Sulla tragedia di Lampedusa, costata la vita a più di 200 migranti, sono arrivate le reazioni di diversi esponenti politici. Ma a scagliare un attacco diretto a Papa Francesco non ci aveva ancora pensato nessuno. Fino a quando non è arrivato Edward Luttwak: il noto politologo americano, ospite de La Zanzara su Radio24, attribuisce la responsabilità critica severamente la posizione del Pontefice nei riguardi dell’immigrazione: “Ero assolutamente scioccato quando il Papa è andato a Lampedusa per benedire l’arrivo illegale di immigrati illegali. Il Papa è andato lì a incoraggiare lo sbarco di persone che vengono illegalmente in Italia e che sono cittadini illegali”. 

Luttwak continua nella sua tesi anti-Bergoglio: “Il Papa fa queste cose perché ormai in Italia è diventato normale far morire e seppellire lo stato di diritto. Chi se ne infischia della legge e della legalità? E’ normale questo sorridere ad ogni forma di illegalità. A Venezia ogni turista vede ‘vu cumprà’ che sono illegalmente in Italia a vendere oggetti contraffatti in maniera illegale senza licenza. E i vigili urbani ben nutriti di Venezia chiacchierano tra di loro a piazza San Marco e fanno finta di non vedere”

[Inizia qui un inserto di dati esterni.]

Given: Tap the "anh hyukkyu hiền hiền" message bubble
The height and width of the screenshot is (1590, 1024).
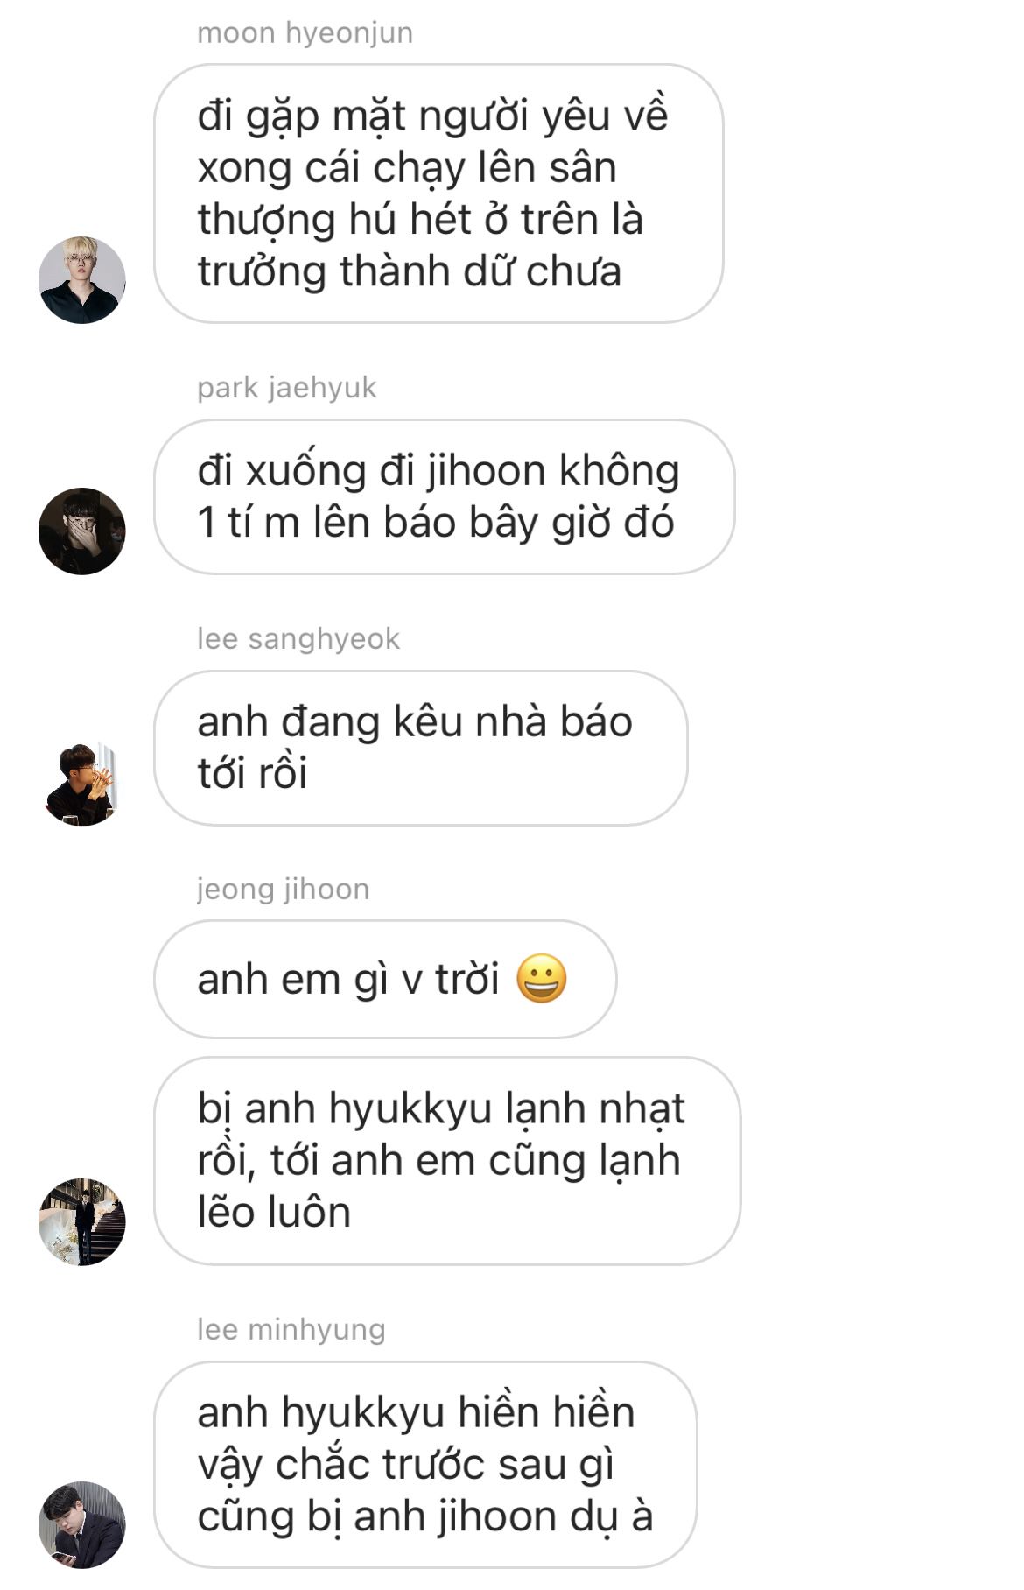Looking at the screenshot, I should click(x=425, y=1465).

Infine la chiosa su Berlusconi: “E’ una vittima. Si tratta di un gravissimo crimine. In America avrebbe come minimo beccato 5 anni, ma anche 10 o 20 Ma non ho il minimo dubbio che Berlusconi sia stato vittima delle persecuzioni politiche fatte dalle toghe rosse. Tutti ormai sanno che il sistema giudiziario italiano, coi suoi procuratori allegri e tutto il resto, non funziona. Ed è un sistema di ingiustizia”.